EXERCISE AIM: Among the entries below, how many lines contain the string "agent"? Reply with that number alone.

AVAILABLE RECORDS:

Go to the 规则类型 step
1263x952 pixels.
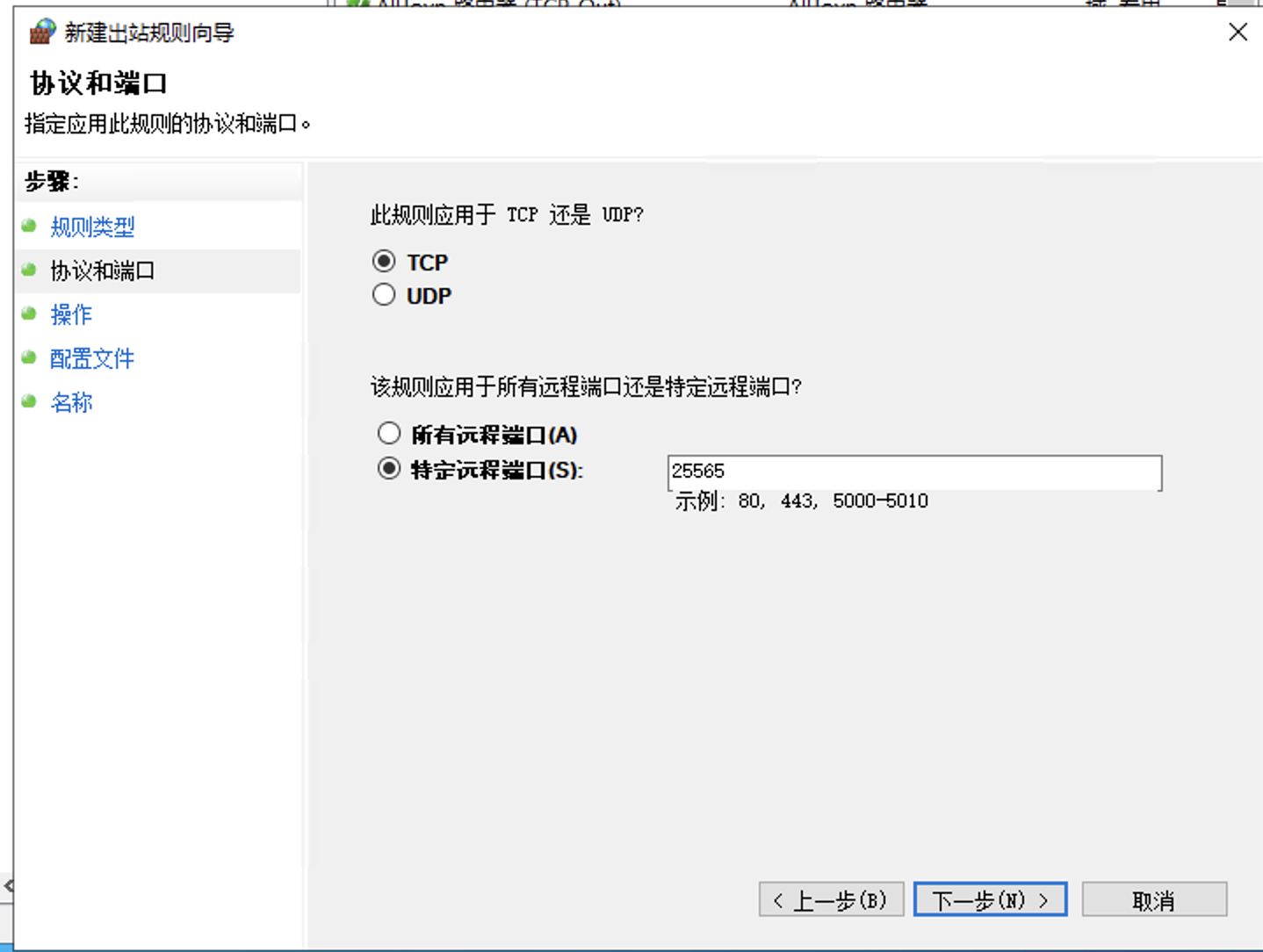[92, 227]

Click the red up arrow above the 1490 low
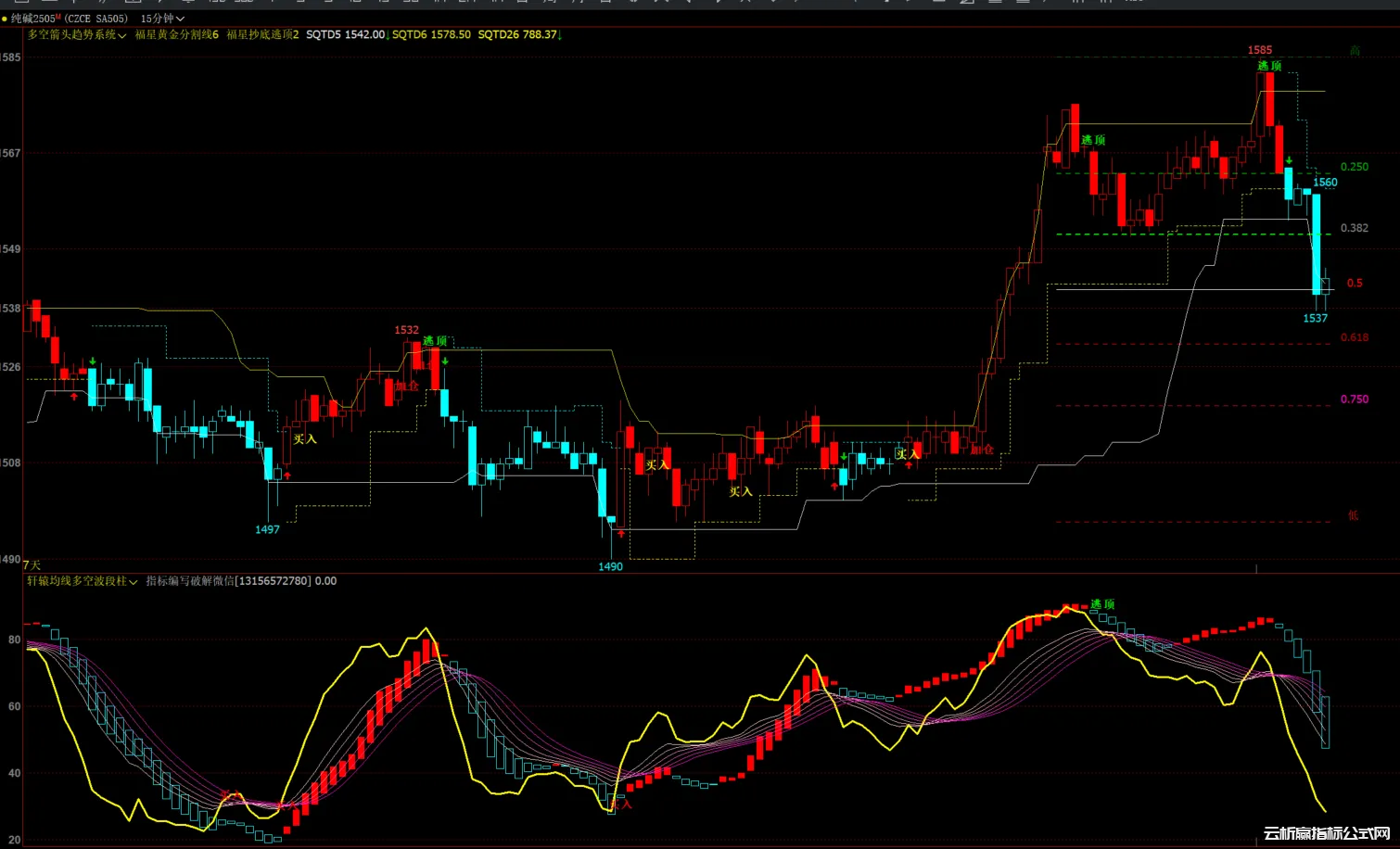[620, 534]
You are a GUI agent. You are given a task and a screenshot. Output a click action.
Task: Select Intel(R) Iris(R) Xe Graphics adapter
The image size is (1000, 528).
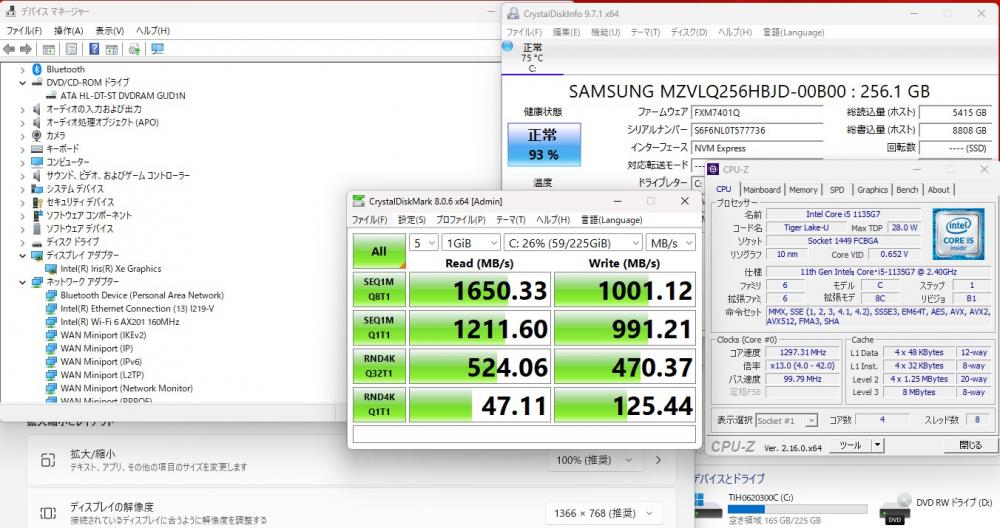110,268
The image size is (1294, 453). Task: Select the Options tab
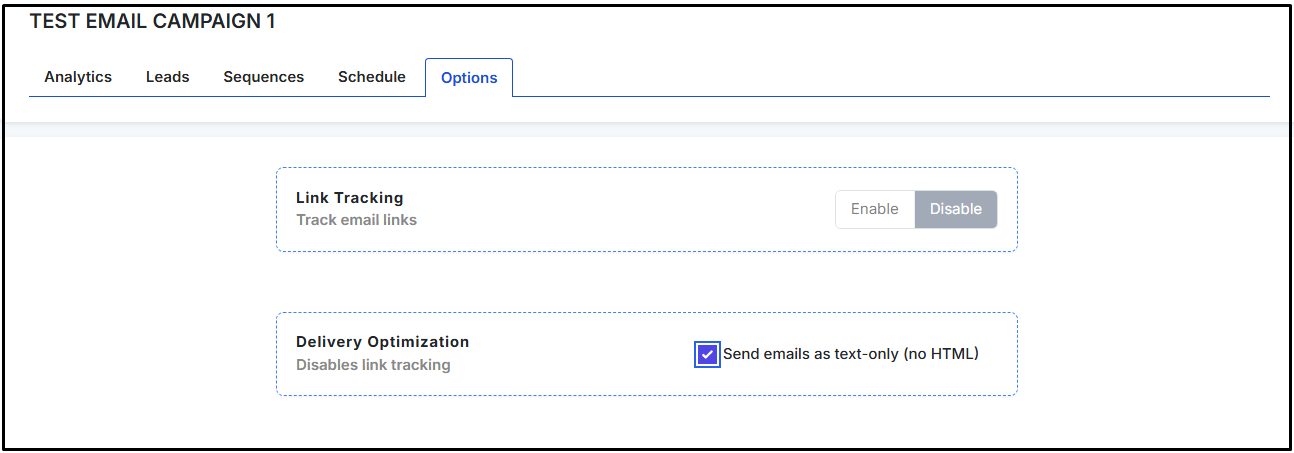(x=469, y=78)
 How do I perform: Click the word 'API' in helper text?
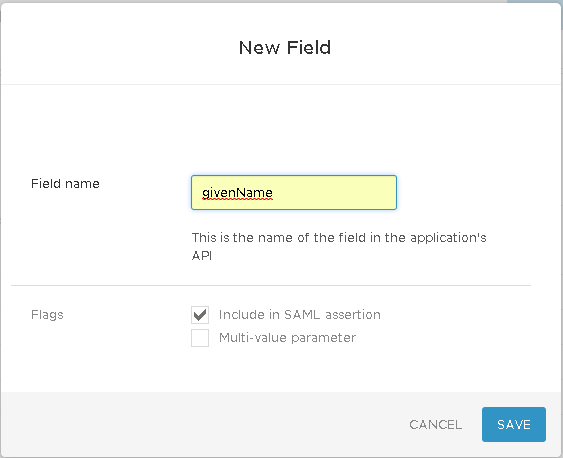click(202, 256)
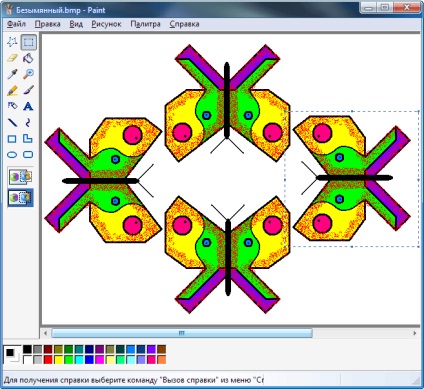Image resolution: width=424 pixels, height=389 pixels.
Task: Pick the Curve line tool
Action: pyautogui.click(x=28, y=122)
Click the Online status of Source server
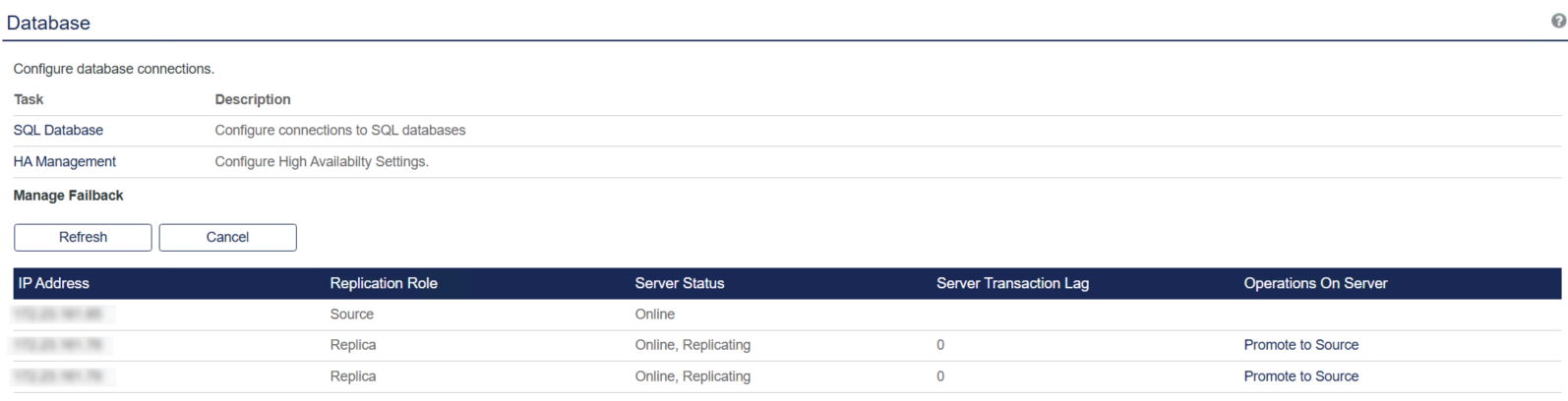Screen dimensions: 1568x401 (654, 315)
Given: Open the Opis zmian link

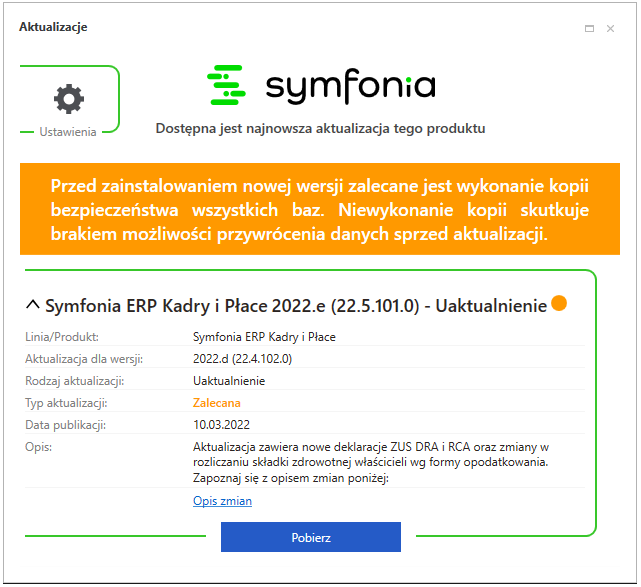Looking at the screenshot, I should (222, 501).
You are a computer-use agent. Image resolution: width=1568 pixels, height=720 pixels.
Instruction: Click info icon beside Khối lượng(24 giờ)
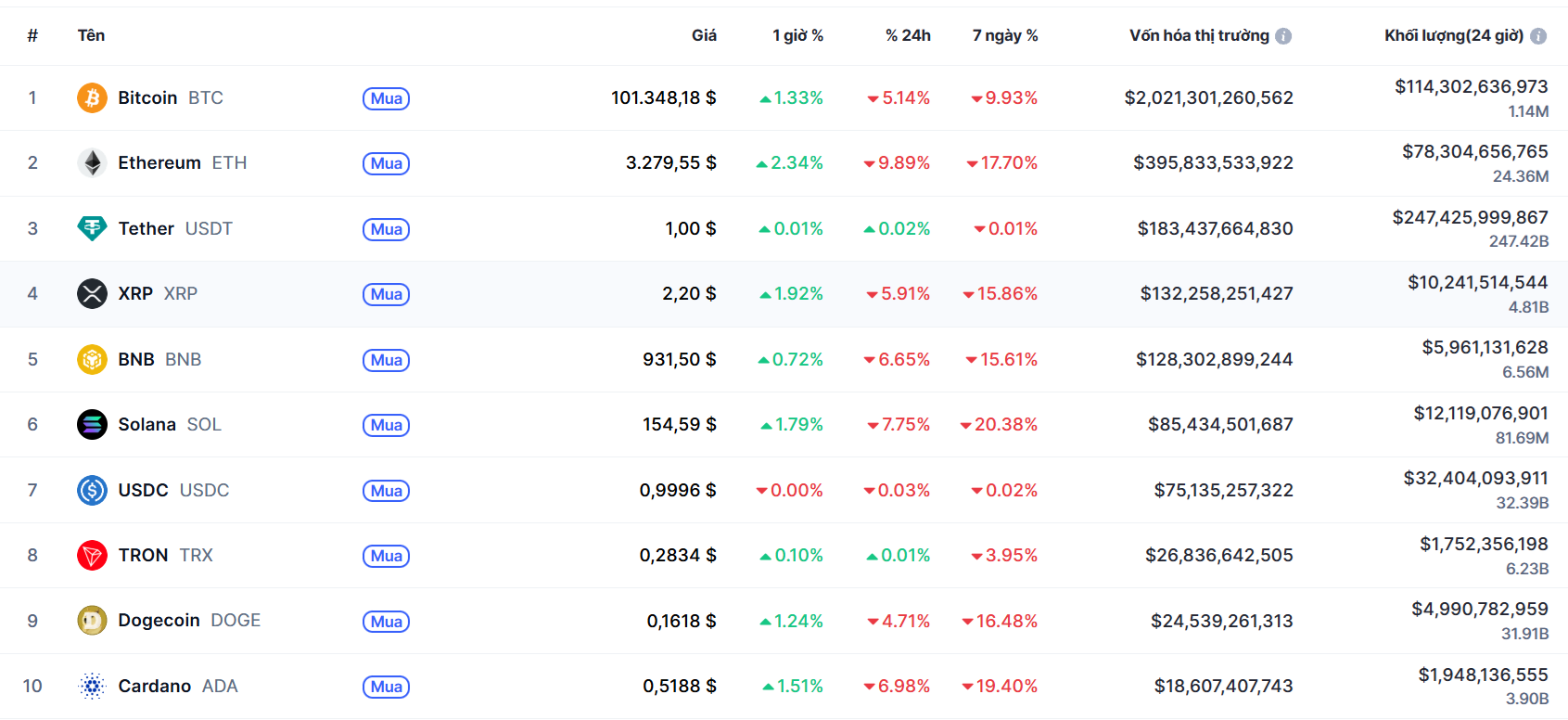(1538, 36)
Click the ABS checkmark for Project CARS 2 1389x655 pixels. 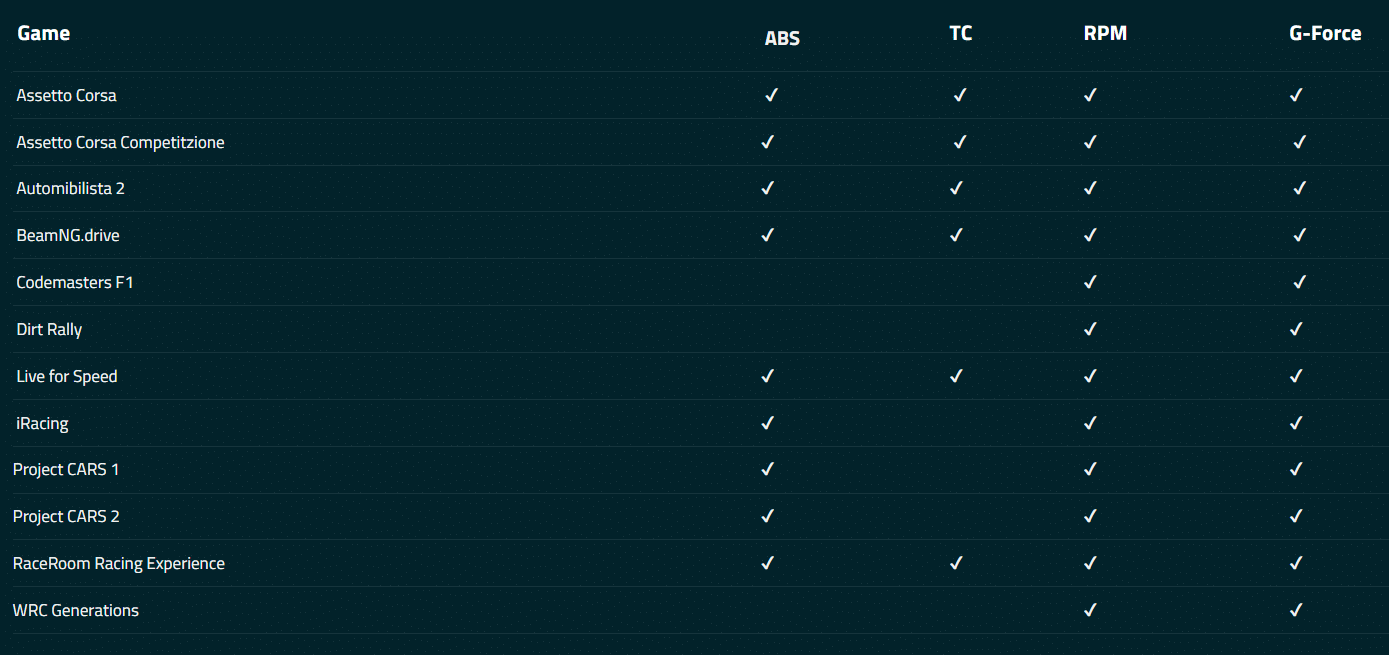pyautogui.click(x=767, y=516)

EXERCISE RESPONSE: 2